Gahh... I had wrote a longer reply but my browser crashed, so this will be more condensed.

Re. Train capacity, I think your numbers are off. A TR can hold 183 ppl, and the TTC acknowledges that's a conservative estimate.
You can always crush more people in. But you don't design to crush loads. Yes, 183 for 23-metre subway car sounds about right ... it's actually 180 if you check the current TTC peak loading standard. However a T1 is slightly lower at 167, because you don't have people standing in the extra space where the cab and between the cars.

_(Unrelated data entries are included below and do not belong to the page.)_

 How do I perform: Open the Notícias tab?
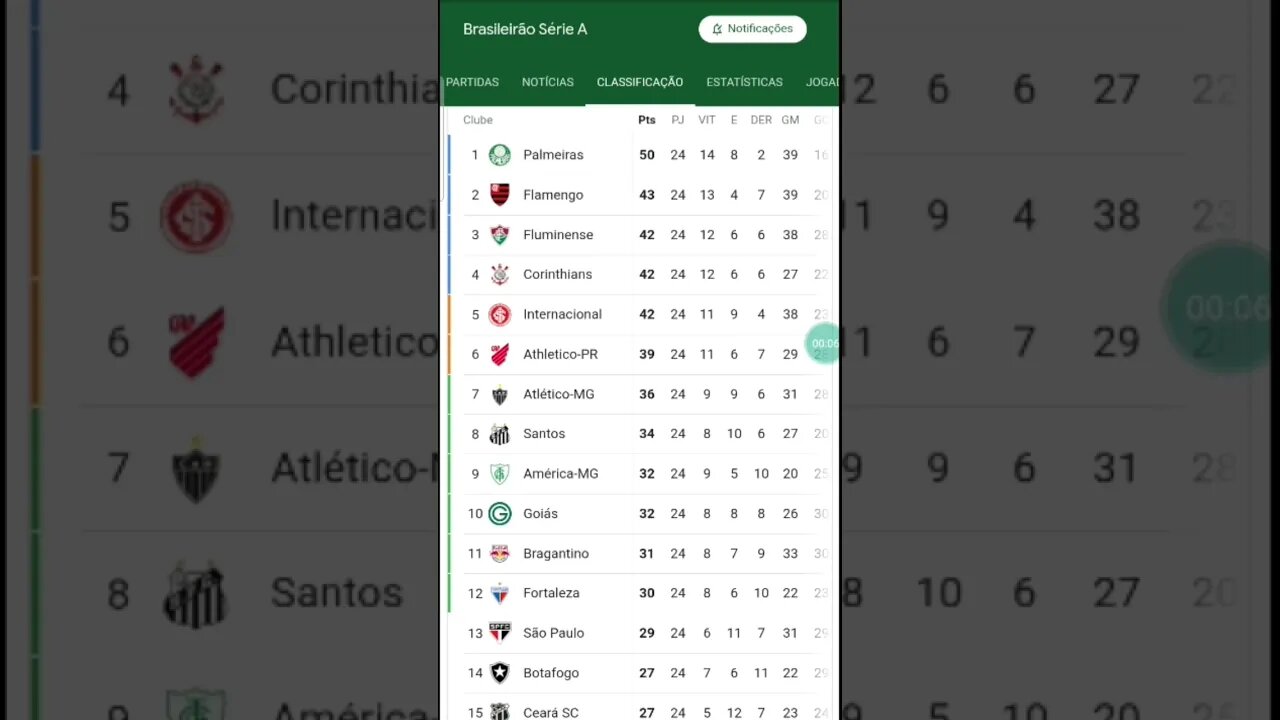(548, 82)
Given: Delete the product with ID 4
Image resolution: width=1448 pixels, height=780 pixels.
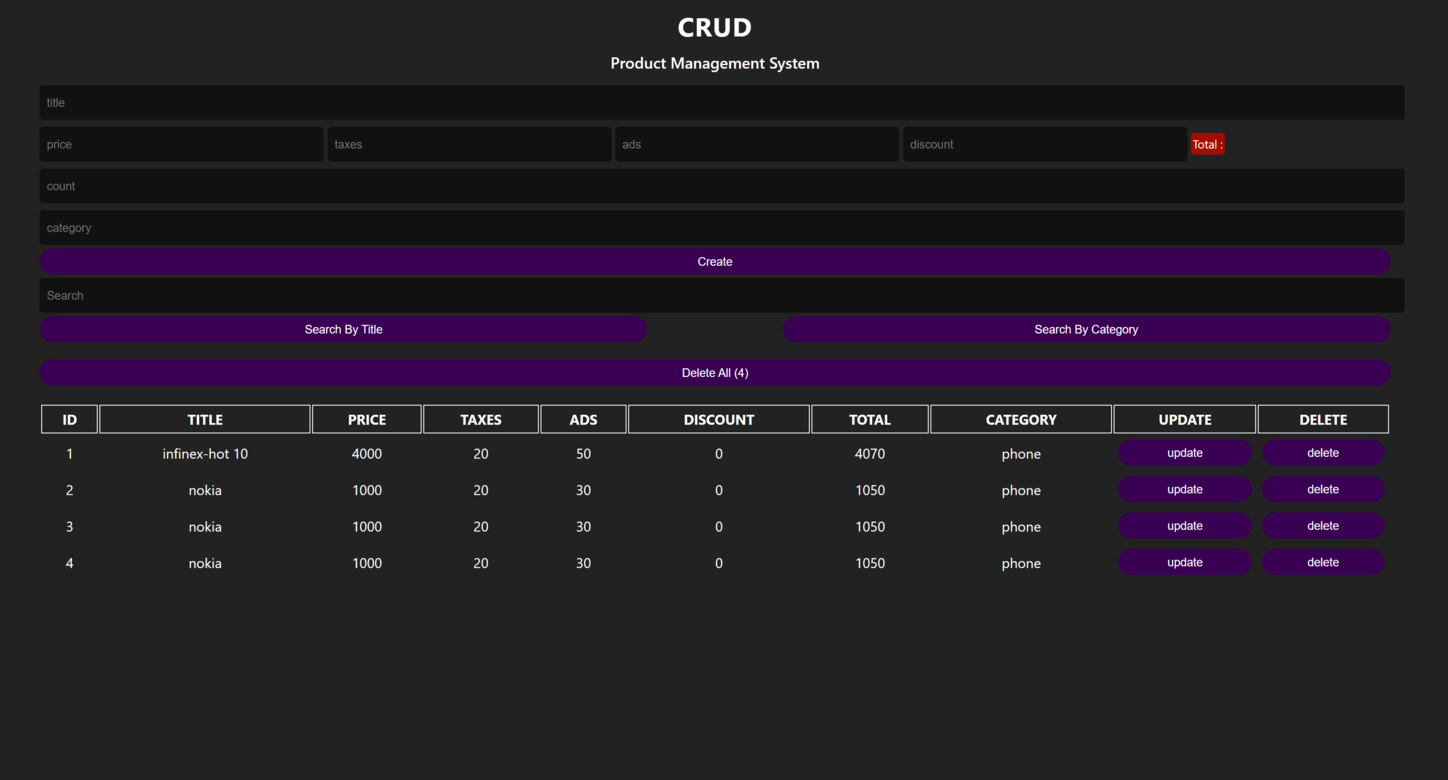Looking at the screenshot, I should click(1323, 563).
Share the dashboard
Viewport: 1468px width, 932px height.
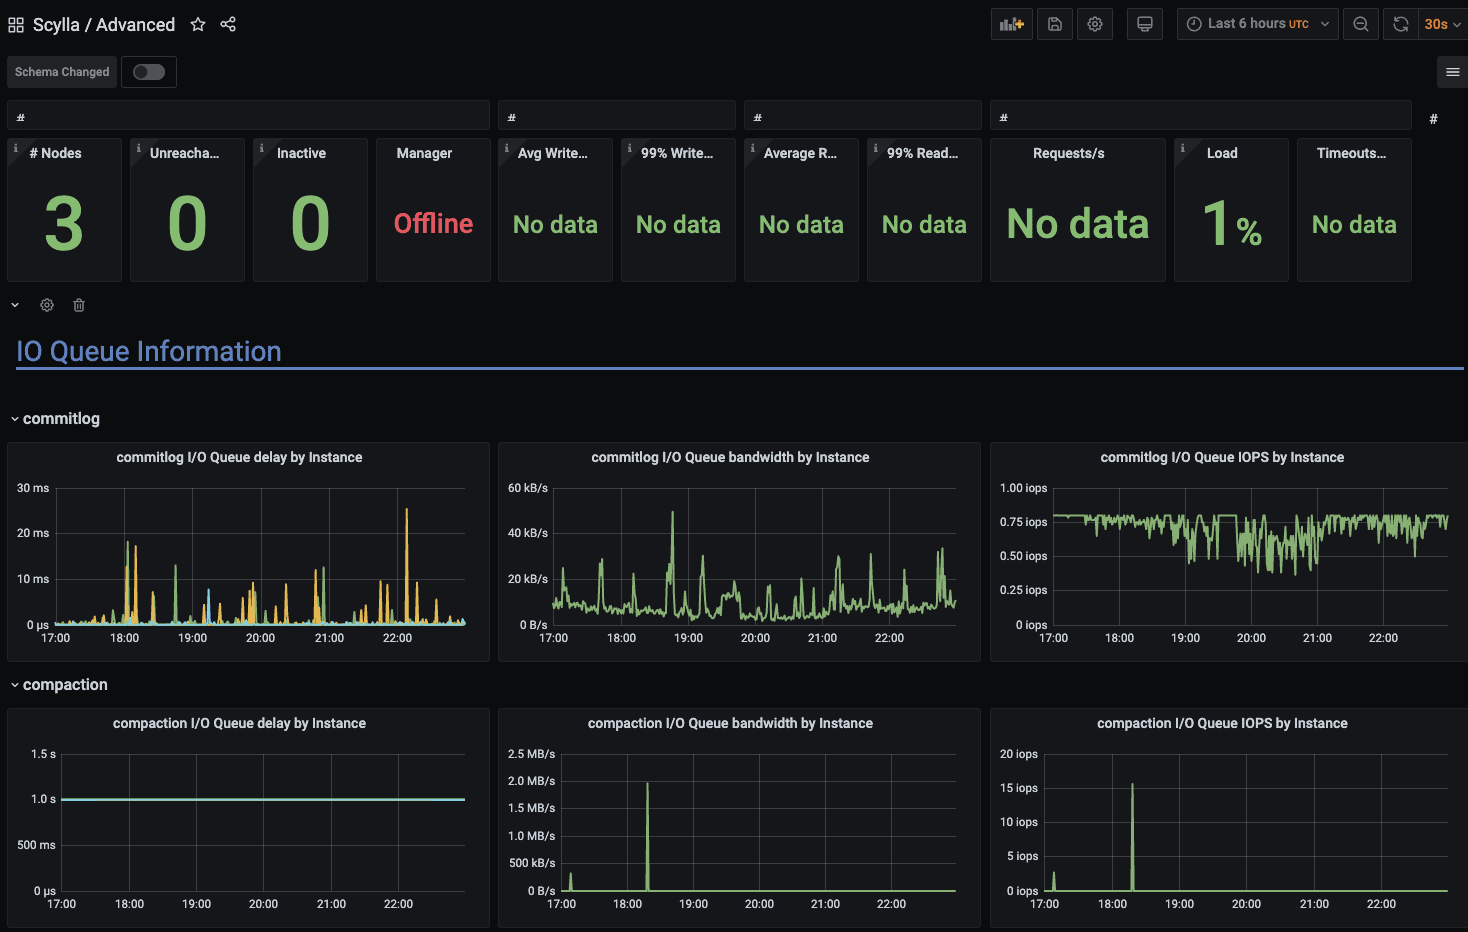pos(228,24)
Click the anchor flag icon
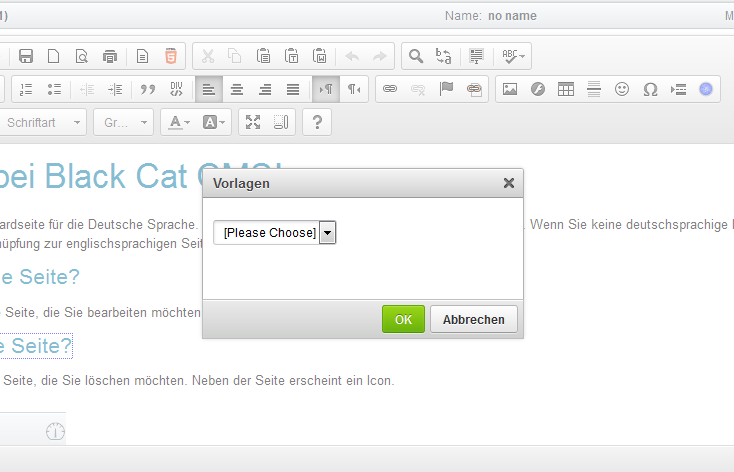Screen dimensions: 734x472 pyautogui.click(x=446, y=89)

With a 20-metre single-car train, you should be comparing to a T1, not a TR. And then, you are talking 20 metres, not the current 23 metre car. So take 167, divide by 23, multiply by 20, and you get about 145.

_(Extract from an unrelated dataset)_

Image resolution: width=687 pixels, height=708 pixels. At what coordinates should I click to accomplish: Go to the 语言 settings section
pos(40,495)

At that level, peak demand on the ECLRT would take about 29 trains.
If peak is 5,000 it would only take 28 with your 180 person car. It takes 30 with a 167 person car.

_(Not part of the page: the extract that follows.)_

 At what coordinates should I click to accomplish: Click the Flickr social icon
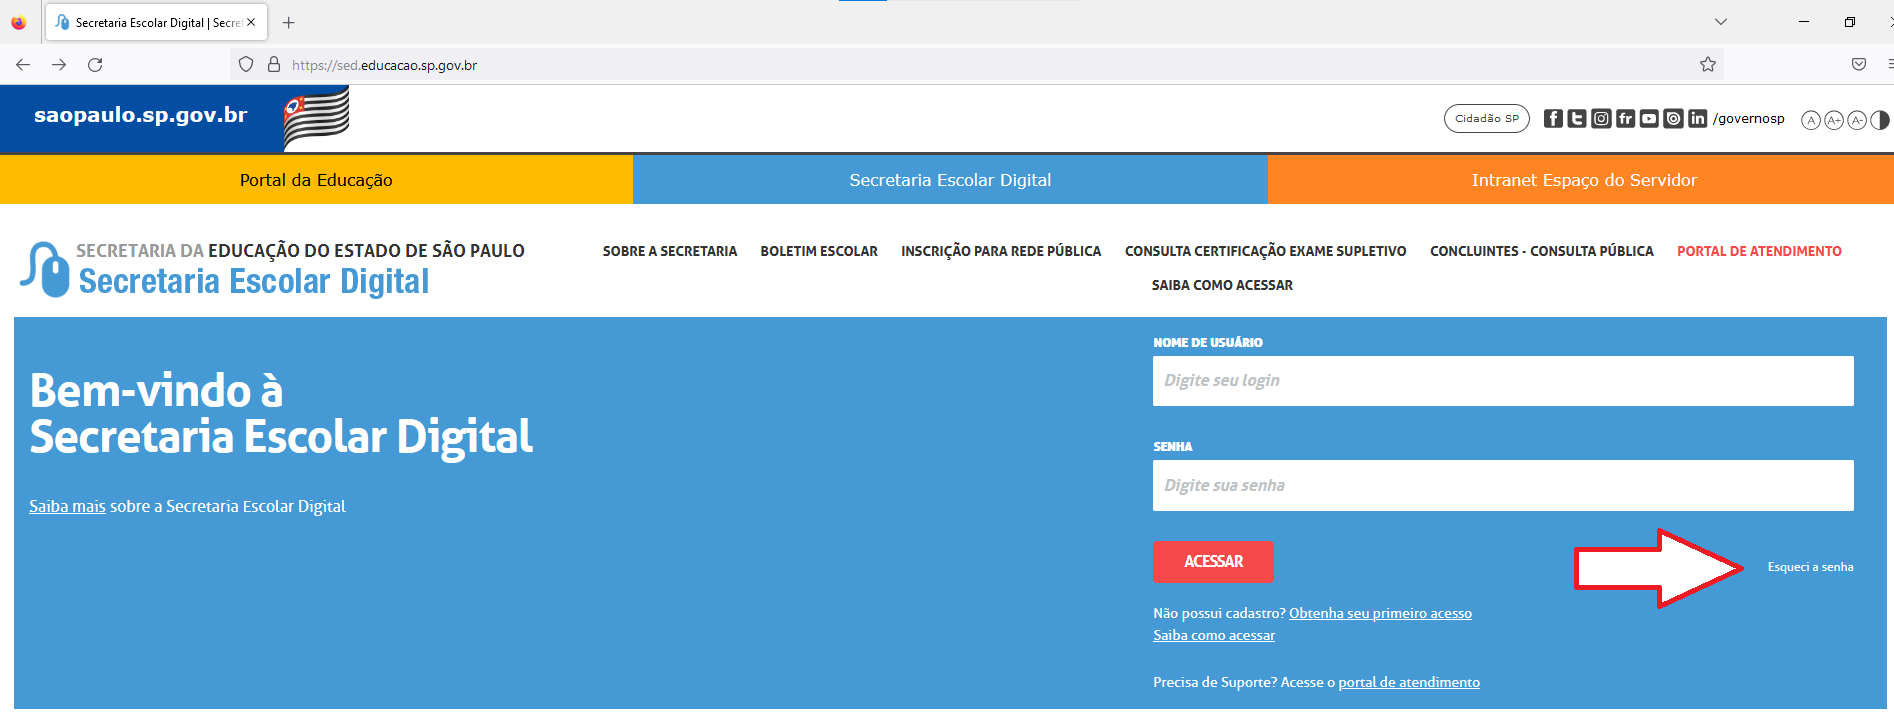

Designing a line to avoid capacity constraints in the year 2100 is silly; any savings which would be had then would have a NPV today of 0$.
2100? 5,000 is forecast for 2031, only 11 years after the line opens. You break that in 2032 ... you might not design for 80 years in the future ... but you do design for more than 20!

As for alternatives, I'd written a more detailed answer, but I'll just leave the TTC's capacity chart here.
So what do you propose? A partially exclusive right-of-way wasn't considered an option on Eglinton between Keele and Laird because of the width. So you either are stuck with a 2,000 capacity for mixed right-of-way ... or you tunnel. How do you save anything? They've gone for partially exclusive right-of-way for the sections of Eglinton with a wider right-of-way.

So how do you save anything? They've done the minimum east of Laird, and had to resort to a tunnel to the west, because of the narrow road.

According to that chart, at 8,000 even the non-exclusive right-of-way east of Laird doesn't work!
 
Here's a more legible copy. Note that the scale at the bottom is not linear.:

fCNos8V.png


Eglinton Line moves about 6,000 at peak point & peak hour, which is about half the capacity of LRT in street median ROW.

However, I still believe that the Eglinton Line subway is the best option for improving transit on the corridor. This isn't the Sheppard East or Finch West corridors where we have very wide streets that can easily accommodate LRT in street median ROW operations. If Eglinton Ave was wider, I'd scrap the Eglinton Line subway in favour of street median ROW LRT in a heartbeat.
 
So what do you propose? A partially exclusive right-of-way wasn't considered an option on Eglinton between Keele and Laird because of the width. So you either are stuck with a 2,000 capacity for mixed right-of-way ... or you tunnel. How do you save anything? They've gone for partially exclusive right-of-way for the sections of Eglinton with a wider right-of-way.

Well, first, I'd just note that the lack of alternatives isn't a justification for any given policy. For instance, it's not like we could build a surface LRT or BRT on College or Dundas, yet that doesn't justify building subways willy-nilly.

The best solution would be to increase turnover on the route. Transfers to surface-subway routes at Mt. Dennis and Caledonia as well as Leaside and Kennedy would reduce peak demands in the tunneled segment to more manageable levels. Kennedy in particular, given that ECLRT riders would be boarding there in the first place and face no transfer penalty.

If the City goes ahead and decides that, for whatever reason, we need underground transit across central Eglinton, then just build the line as a mini-metro. With high-frequencies the transfer penalty at wherever the line terminates would be minimal, and we already know that several trips will short-turn and require a transfer anyways.

You'd save money on the tunneled segment through much smaller stations, and you'd save money on the surface section by avoiding having to reconstruct the entire road.

Money could then be plowed back into service improvements which don't cost as much per rider.

An alternative would be what Neptis proposed, but I think since that would mainly be diverting existing passengers from the BD line the overall transit user benefits wouldn't be as pronounced as they suspect.